> [SOURCE]:
-- start --

Discussion in 'Sports and News' started by Dick Whitman, Aug 22, 2011.

  1. crimsonace

    crimsonace Well-Known Member

    I vaguely remembered the topic, so I found it:

    http://www.sportsjournalists.com/forum/threads/85354/
     
  2. crimsonace

    crimsonace Well-Known Member

    The corollary of that is: "You'll get a job in a factory just like I did, and you don't need no education for that." I got Cs and Ds and finished high school and got a job at the foundry and worked 40 years. They don't emphasize education because they didn't need it themselves. They send cues to their kids that they go to school because society tells you that you have to, but it's largely for social reasons, because there will be some kind of factory job there for the man who's academically inclined.

    Two offshoots of that: Many professional jobs are now filled with women, and there are now a handful of families where the college-educated woman is the primary breadwinner in a white-collar industry and the non-college-educated man works in a trade and is in and out of work. However, humans tend to marry within social ranks and marry those similar values, so we see a lot of families with two college-educated professionals, or families with a male laborer who is in and out of work and a female working a secretarial job that they'd prefer not to work because they planned to be a stay-at-home mom but can't because her husband can't get a job (and increasingly, those families are breaking apart, or not forming in the first place).

-- end --

> [REQUESTS]:
- A) In the forum discussion, how many years does the quoted speaker say they worked at the foundry?
- B) Carry on the forum discussion about education and factory work, starting right after its last sentence.

> [DATASET]:
-- start --

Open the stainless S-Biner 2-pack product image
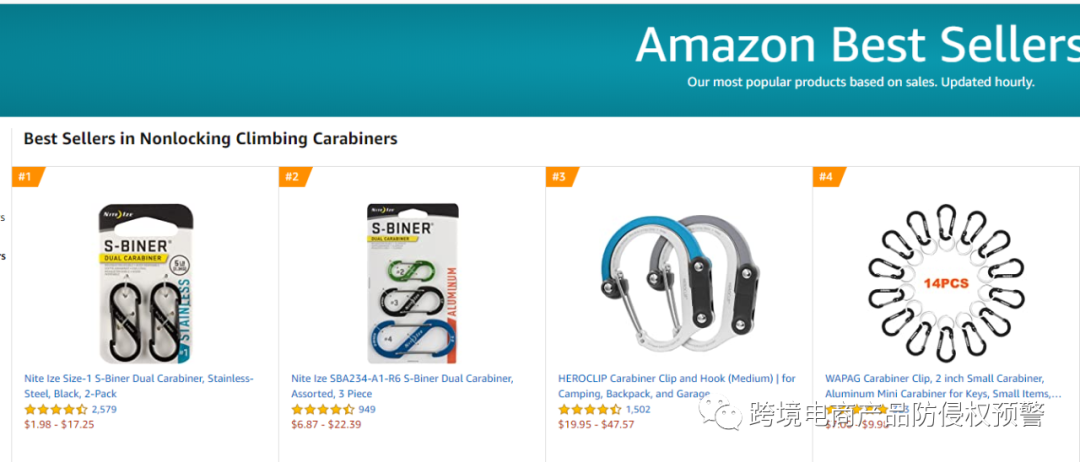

-- end --
-- start --

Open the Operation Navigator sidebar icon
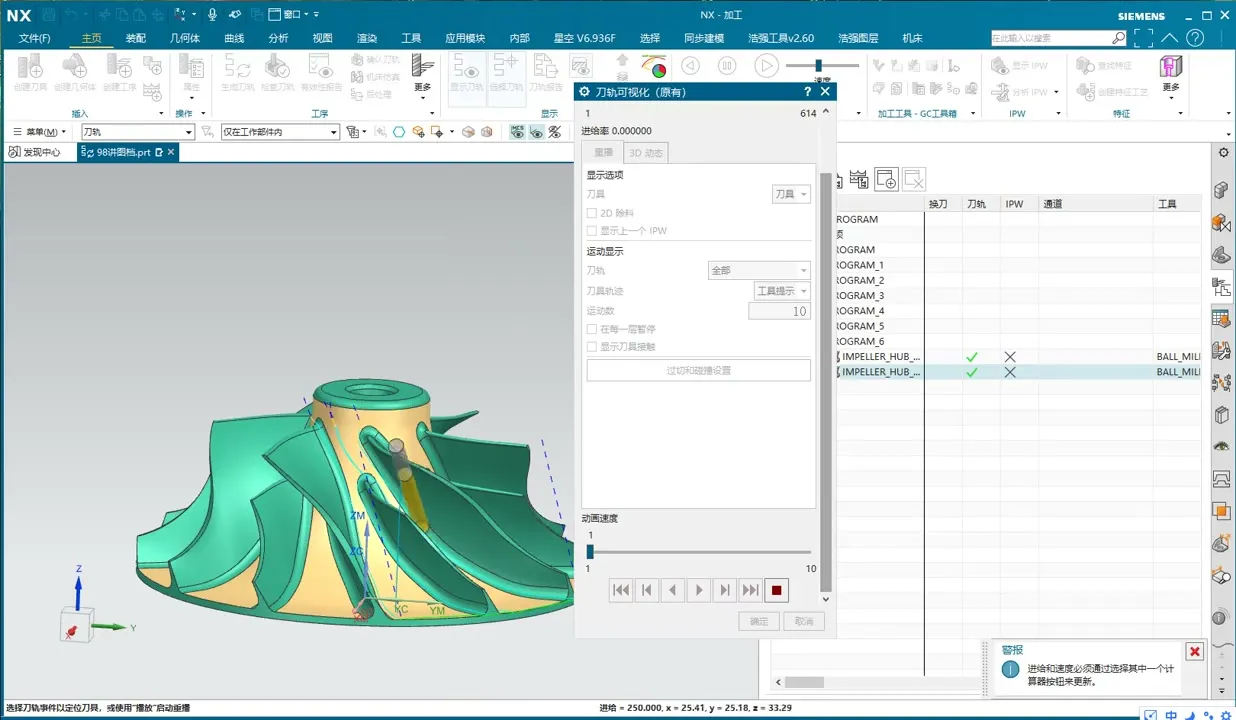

-- end --

> [FINAL ANSWERS]:
- A) 40 years.

- B)
    And the latter are often jealous of the money made by the former, without realizing that they could have had that, too, had they at least attempted to lift a finger in school rather than just coasting by and telling anyone who would listen "D means Diploma."
     
  3. Greenhorn

    Greenhorn Active Member

    Sadly Dick, I think you are right.

    I wish there was hope for the arts/liberal arts/education kids who can't/won't become scientists. I fear the alternative would be a nation of Lazlo Hollyfelds (from Real Genius): all science/ no philosophy and thinking finding the answers IS the answer.
     
  4. crimsonace

    crimsonace Well-Known Member

    Only 28% of the population has a bachelor's degree of any kind. The liberal arts degrees tend to become the lawyers, CEOs, et al. Science and math are important for providing labor, but somebody's gotta have the vision to cast a vision for and run the company, somebody's got to have the creative ability to promote the company, somebody's got to entertain the populace ... there will always be a need for liberal arts grads. The vast majority of jobs in the U.S. are in service and cannot be outsourced. However, the higher-paying jobs will be in the sciences for one major reason -- it's a highly-specialized field with a very small pool of available job candidates.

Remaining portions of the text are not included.